The releases under question were highly critical of the management of the sugar industry. But after a meeting with the Information Ministry, "we resolved amicably how we will proceed", Chaudhry said. The amicability, however, appears to have swiftly expired since then.

Rika, until yesterday the editor-in-chief of the Fiji Times, has constantly sought to test the limits of censorship and was given no choice but to resign this week.

The newspaper was recently sold by News Limited (owner of The Weekend Australian) -- a move forced by a new media decree issued by the government banning foreign investment above 10 per cent.

The Times had lost all government advertising.

It was bought by the Motibhai group, chaired by Mahendra "Mac" Patel.

New publisher Dallas Swinstead said this week that although the newspaper, founded in 1869, was still in the black, it had lost other advertising too, which also seemed to have been linked to government disapproval.

Thirty staff came to Rika's home on Monday night to commiserate. Several were in tears when the announcement was made in the office about his departure. His deputy Sophie Foster went on immediate leave.

The Times announced on its website that Rika had chosen resignation, which "was described by himself as 'something of a sacrifice' for the good of the company".

News Limited chairman and chief executive John Hartigan, who flew to Suva last month for the formal handover of the Times, says: "From my point of view, Netani was a strong editor who showed very strong leadership qualities at a difficult time."

The newsroom of the Times, as of other media in Fiji, contains a full-time censor. Hartigan says the censor removes material perceived as critical of the regime.

"The second step is to get journalists to publish material which is supportive of the government, and that's what the opposition paper [the Fiji Sun] has started doing."

He says Rika "has been reported as being anti-government; I question that very strongly.

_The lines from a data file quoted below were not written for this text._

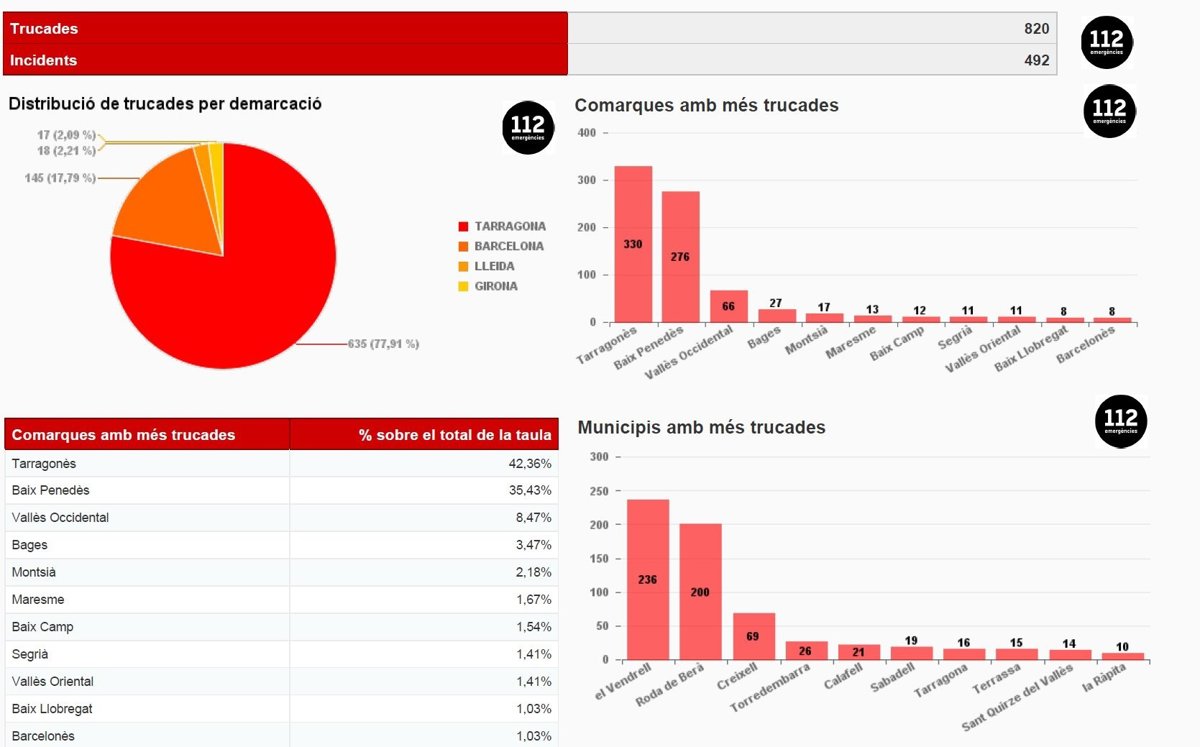Toggle the LLEIDA legend entry
1200x747 pixels.
(x=489, y=266)
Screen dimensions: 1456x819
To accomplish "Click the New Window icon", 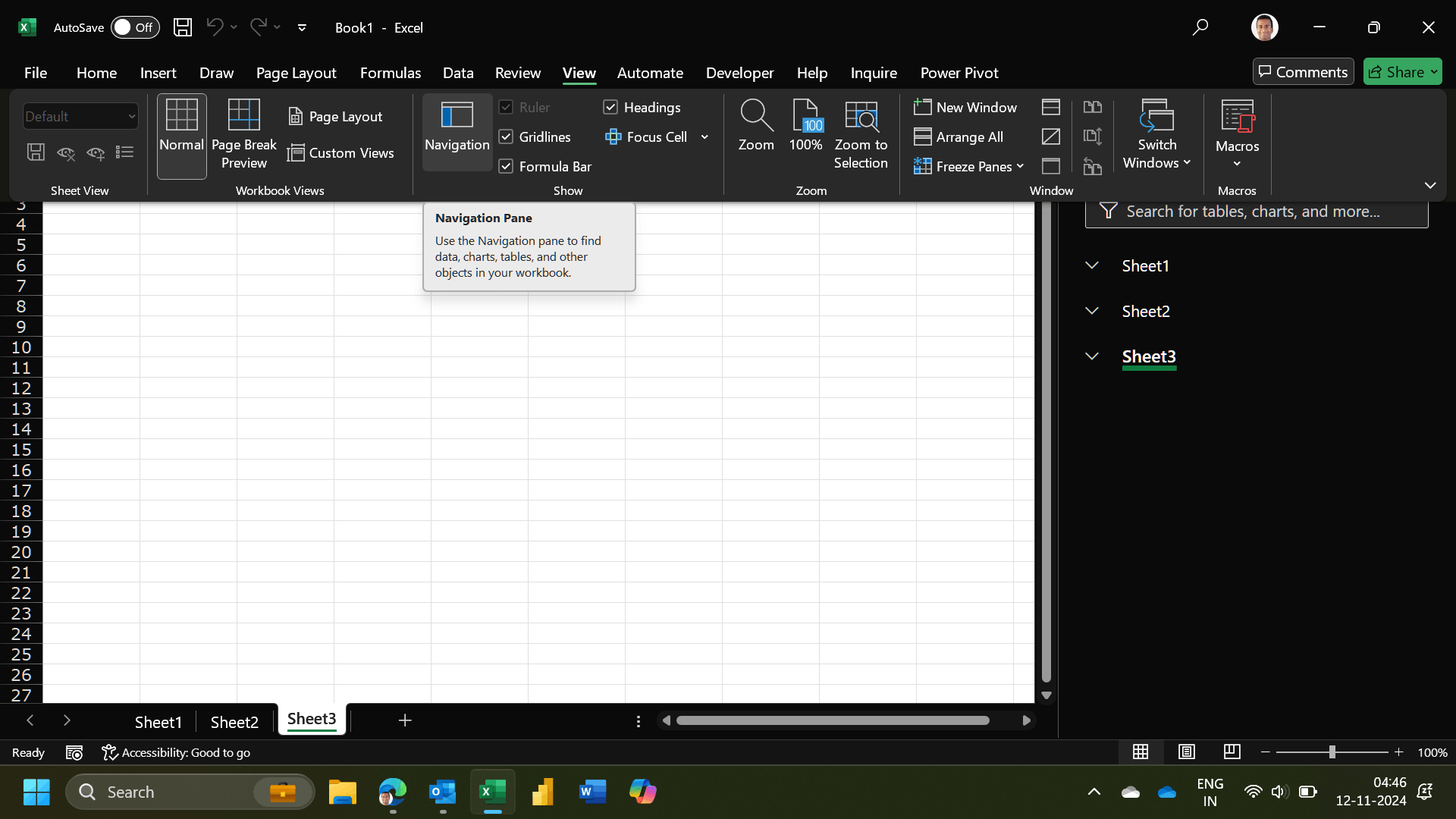I will (922, 107).
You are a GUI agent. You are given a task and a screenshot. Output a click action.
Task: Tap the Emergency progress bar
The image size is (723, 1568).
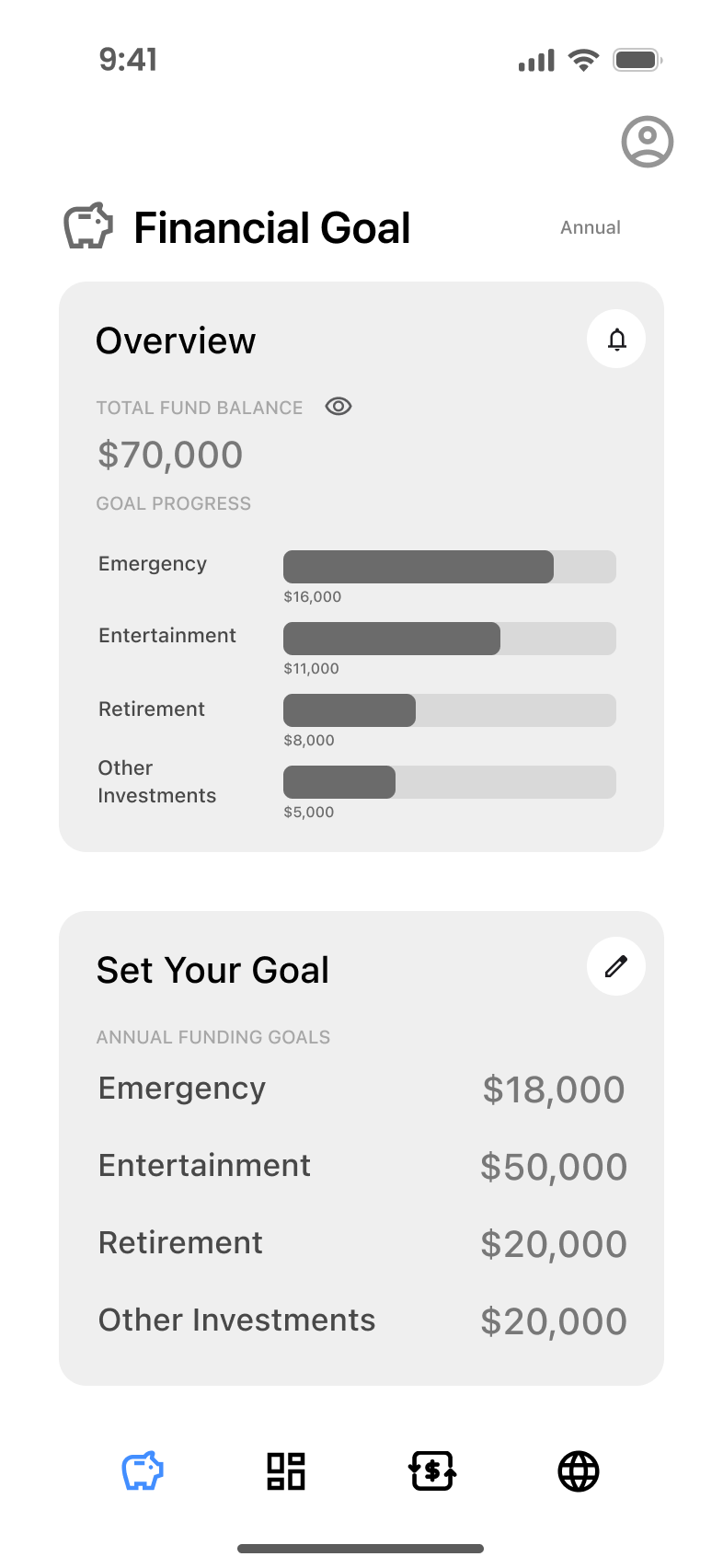tap(450, 567)
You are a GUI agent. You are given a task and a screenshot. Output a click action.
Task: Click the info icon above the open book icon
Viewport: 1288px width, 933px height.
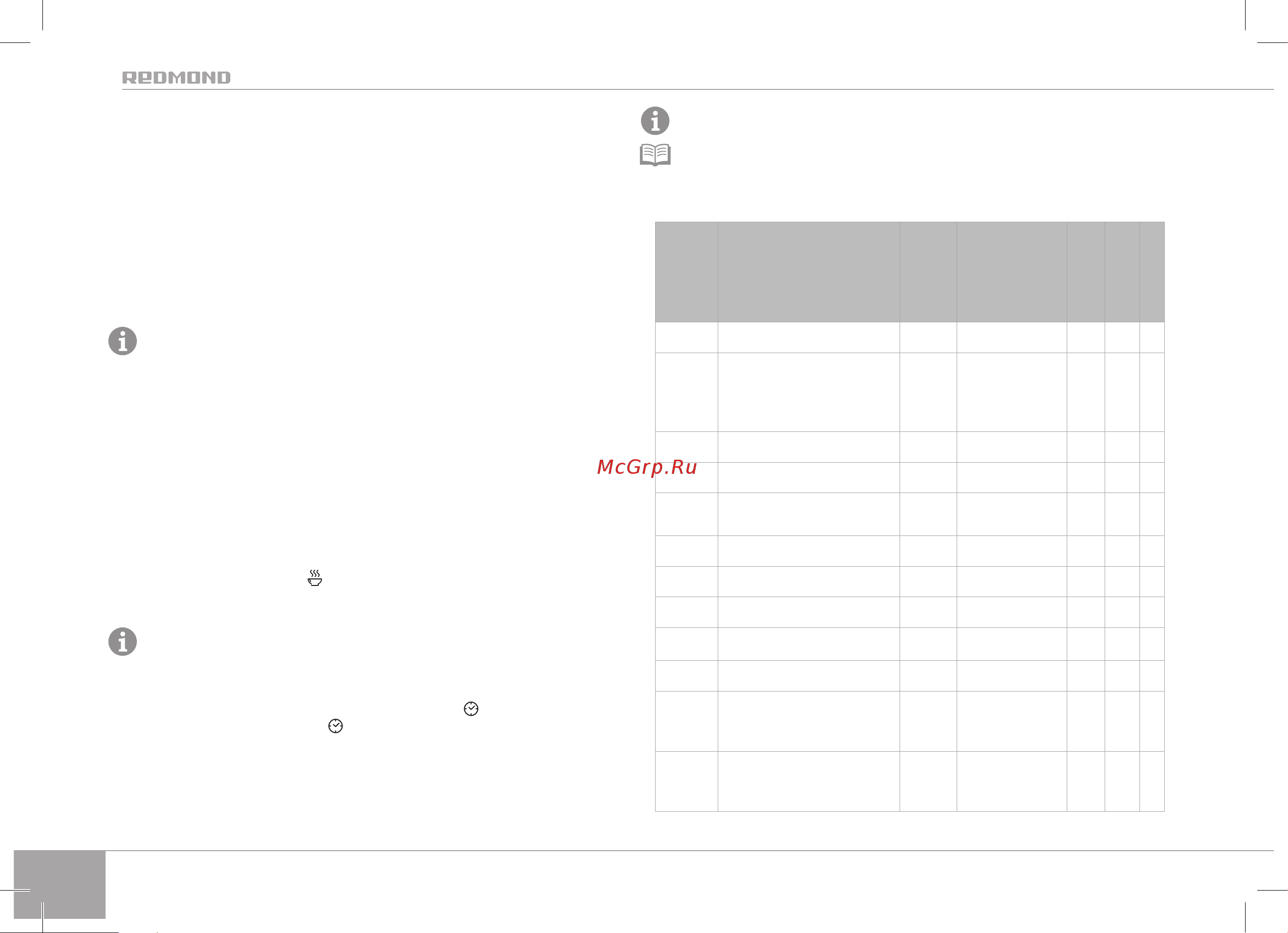(655, 120)
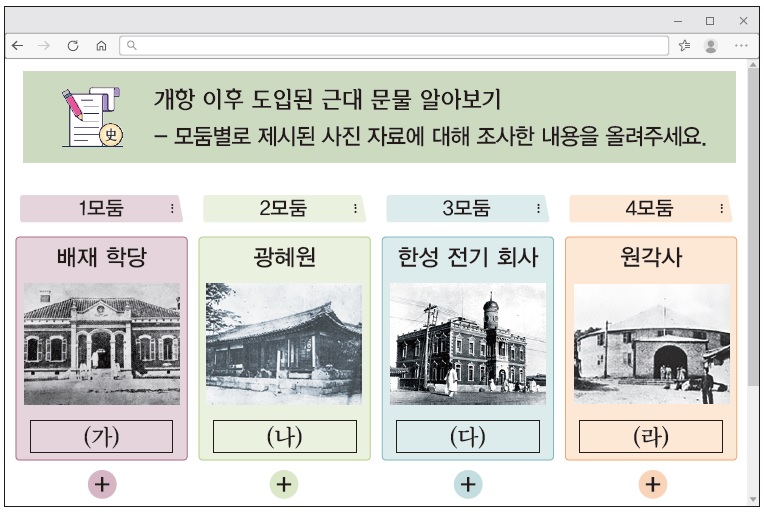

He is anti going that second step, writing glowing reports on activities of the illegal regime, and that's where he has come into conflict.

"Had we still been in place, we might have taken a very different view, but we are not."

He says he is "very, very sad" about Rika's departure and hopes "it's not the start of a spiral".

Swinstead, a veteran Australian journalist who was publisher of the Times from 1976 to 1980, says Rika, during a discussion, "said out of the blue, 'I'm going to make a sacrifice and resign.' I was grateful. It's what has to happen for the paper to move on."

He says business in Fiji is "bowling along", and he is impressed by the military leadership.

"It's a helluva undertaking, but very well organised, and however brutal it might seem to us in Australia, it's not all that harsh," he says. "There is no sense here of military control. It's the same old Fiji. "I have very early reached the conclusion that what they are doing is right."

He says an editorial about freedom of speech was recently rejected by the censor, resulting in the paper being delayed, and thus losing sales.

"I did not blame the censor but felt that it was the writer's fault: he could have done a better job."

Russell Hunter, a former editor-in-chief of the Times who was expelled from Fiji two years ago when he was chief executive of the Sun, and who is now development editor of the Samoa Observer, says: "I doubt that Netani will be the only one to leave. The junta would have had a list of 'unco-operative' journalists who will have to go if the Fiji Times is to have any hope of regaining a share of government advertising.

"Their replacements will almost certainly have to have the approval, official or otherwise, of the illegal regime. Meanwhile, daily newspaper sales continue to fall alarmingly as readers turn up their noses at a diet of sport, club news and blatant propaganda."

He laments that "much of Fiji's media is now owned by people for whom it is a sideline interest. They will shamelessly use their media holdings to promote and benefit their core businesses."